Watch out for those men in hats. The twisty new sci-fi thriller “The Adjustment Bureau” may have you thinking twice about the power of those fedoras. Loosely based on a Phillip Dick short story, “The Adjustment Bureau’s” entertaining, fast-paced plot is akin to “The Matrix” and Dick’s own “Minority Report” with some Biblical overtones thrown in for good measure, and while this is a flawed effort, it’s still a thoroughly engaging portrait of free will and human destiny.
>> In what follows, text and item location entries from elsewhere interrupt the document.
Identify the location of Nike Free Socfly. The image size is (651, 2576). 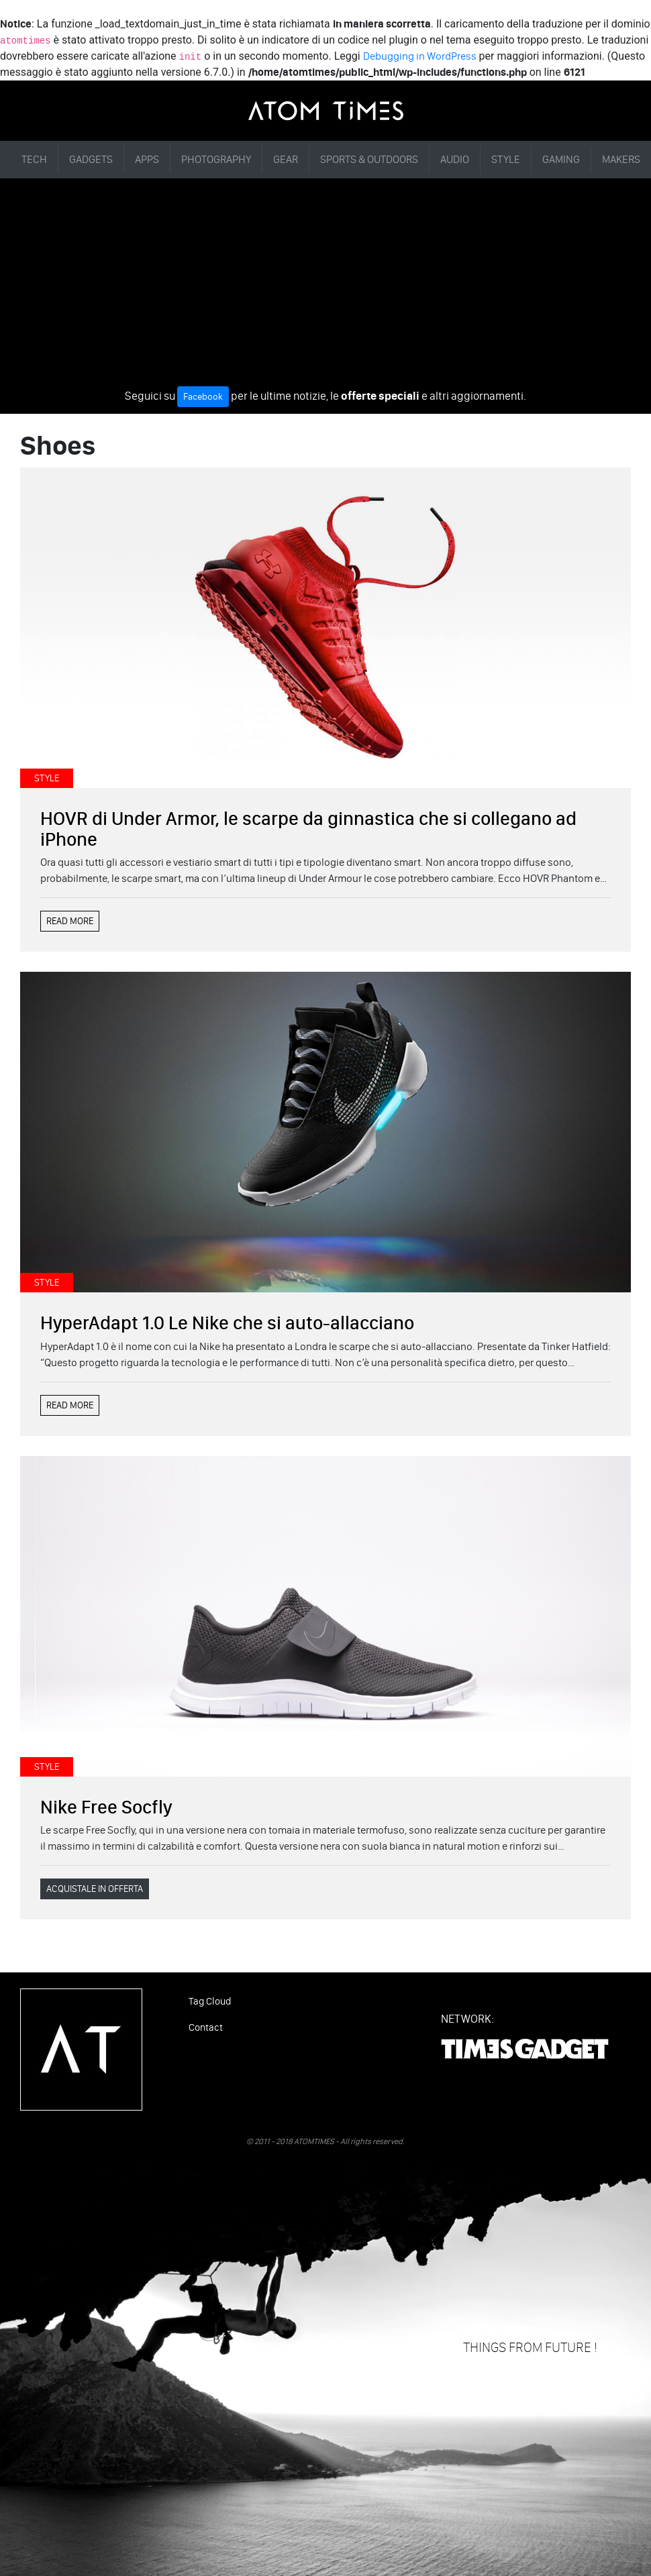
(106, 1806).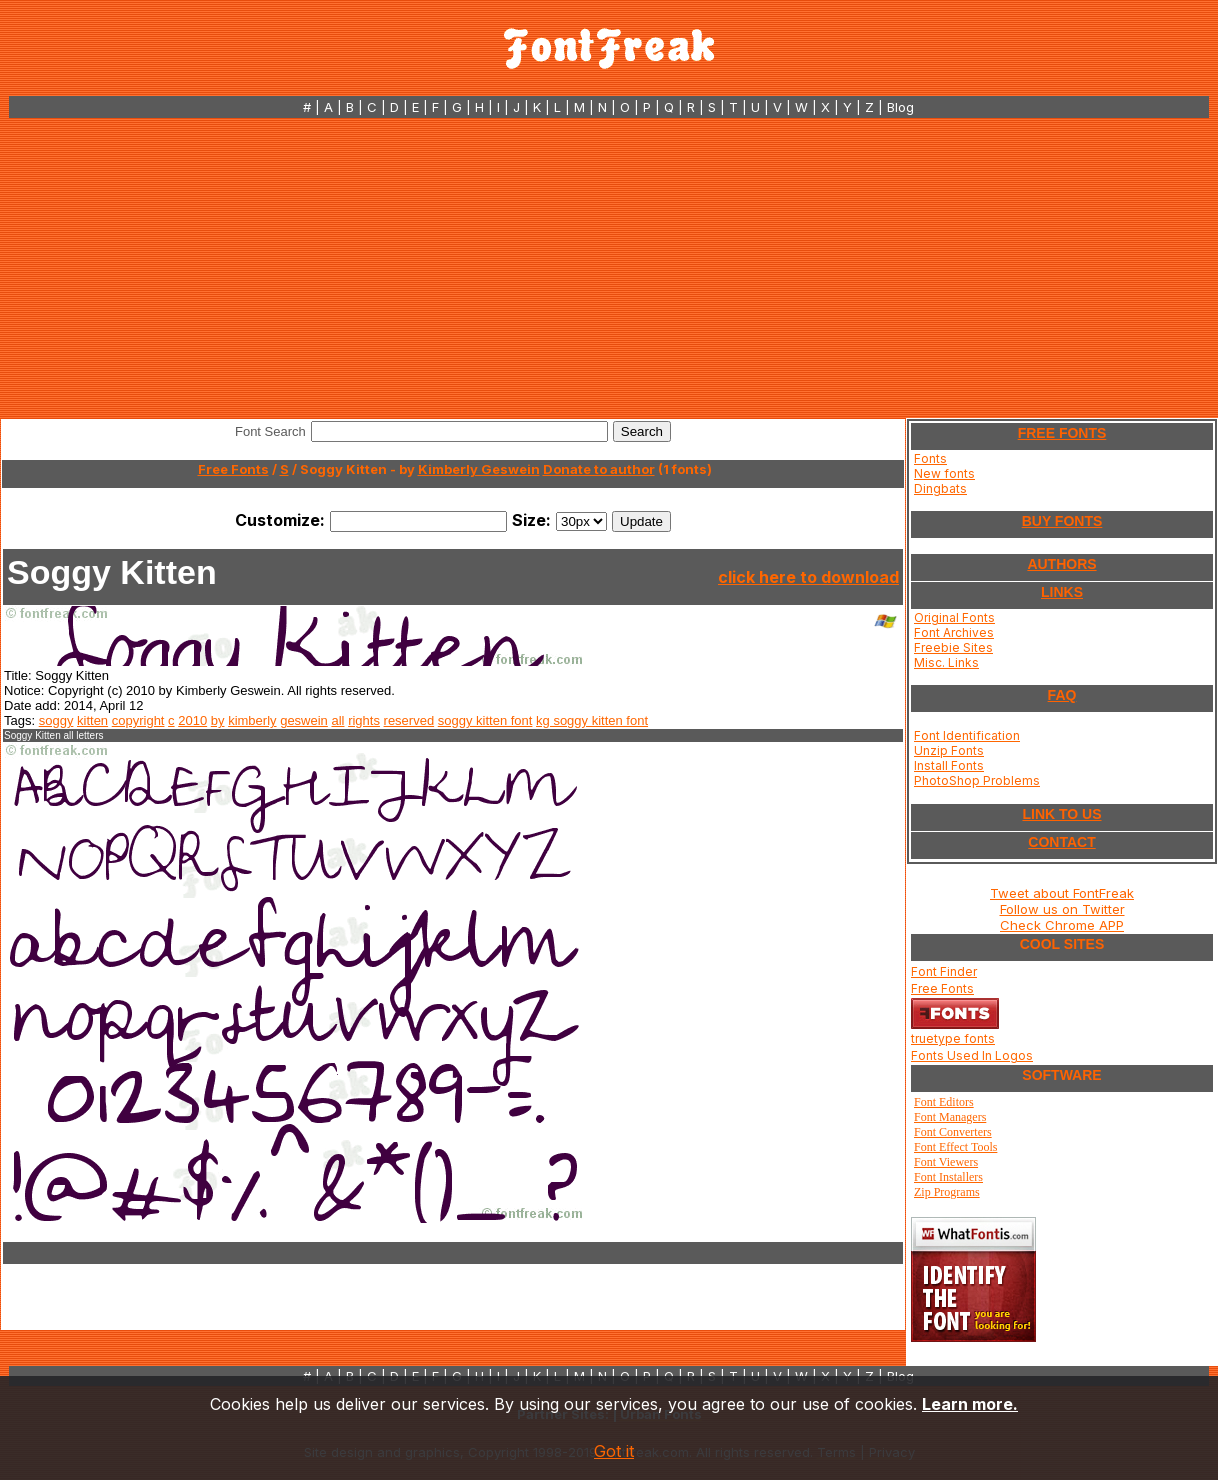  Describe the element at coordinates (954, 617) in the screenshot. I see `Original Fonts` at that location.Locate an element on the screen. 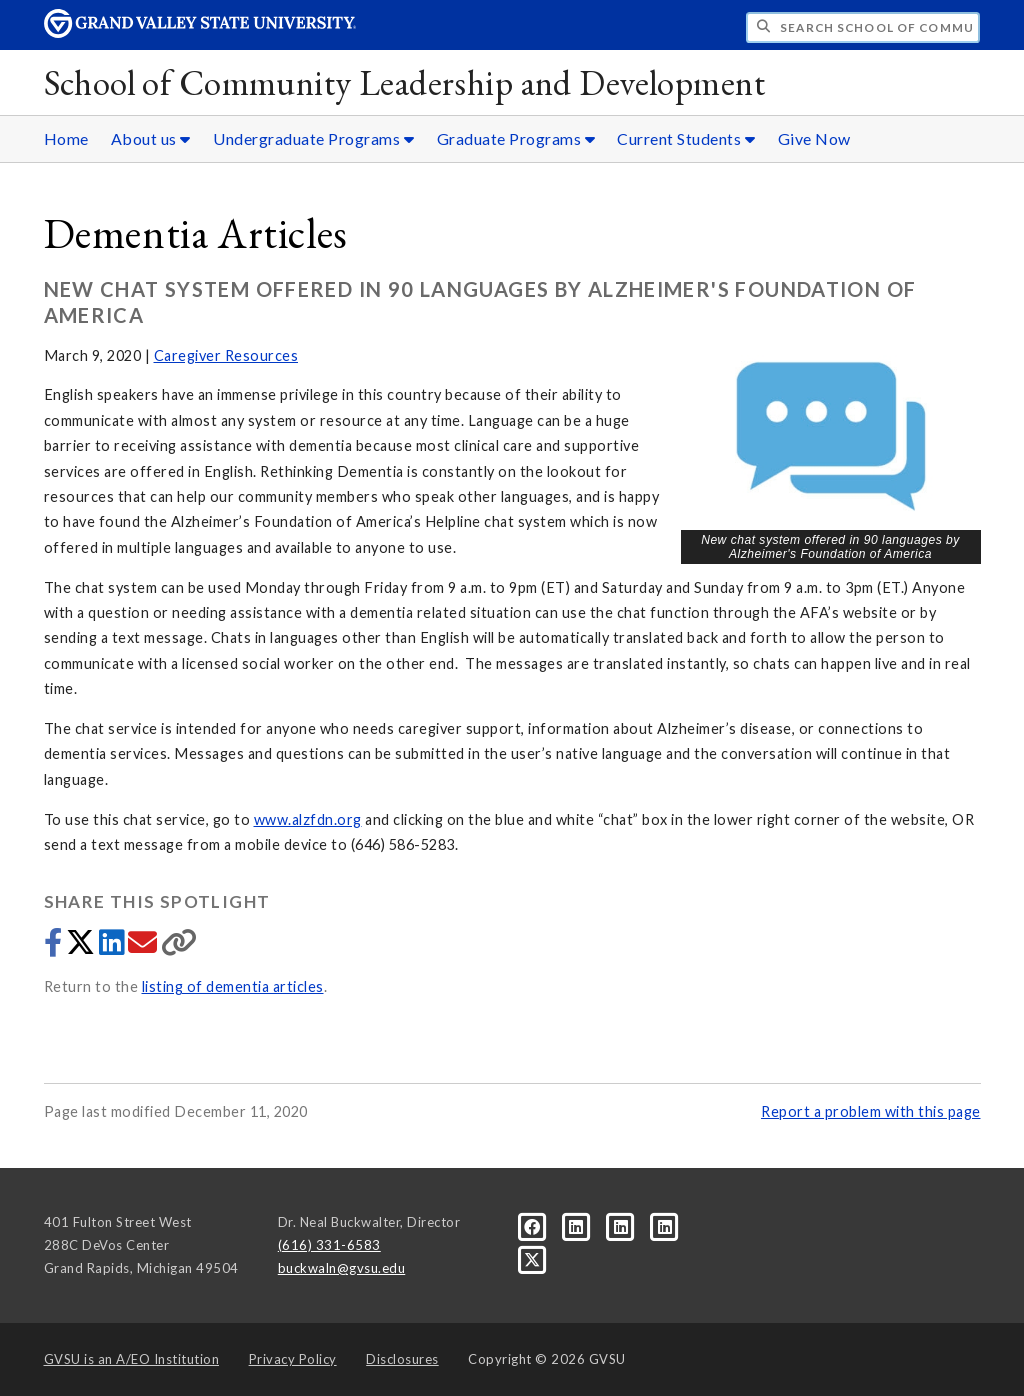 Image resolution: width=1024 pixels, height=1396 pixels. www.alzfdn.org is located at coordinates (308, 819).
Matt Damon is David Norris, a New York City Congressman with a bright future. He gets a glimpse into his own future when he realizes that most, if not all, of his life is being controlled by a powerful, highly-secret and other-worldly organization called The Adjustment Bureau, men who wear dark suits and fedoras and have stealth-like powers to control someone’s fate. He falls in love with a dancer named Elise (Emily Blunt), but this is not according to their plan, and the Bureau (including John Slattery, Anthony Mackie and Terence Stamp) will do all they can to keep David on track.
“The Adjustment Bureau” is a malleable, imperfect thriller, made better by the absorbing performance of Damon, who ably carries the film in nearly every scene. It’s part sci-fi thriller, part love story, as a thriller it works much better than the romantic angles that seem incorporated into the story to draw a female audience. First-time director serviceably handles the material, though a stronger, more experienced director could’ve brought out a few more nuances of Dick’s story, which seems very, very familiar to his own “Minority Report."
Damon’s engaging performance is the best thing about the film, and he’s well-supported by Blunt, “Mad Men’s” Slattery, a warm performance by “The Hurt Locker’s” Mackie and an deliciously evil performance by the always enjoyable British legend Stamp. You have a sense of where the plot will go, and the ending is a bit unsatisfying and even anti-climactic considering how much time is spent getting there.
But Damon and company entertain quite well, and they easily draw you into the story before you can say “time machine.” “The Adjustment Bureau” is worth the effort for sci-fi fans and non-fans alike, just stay with it and watch out for anyone wearing a hat.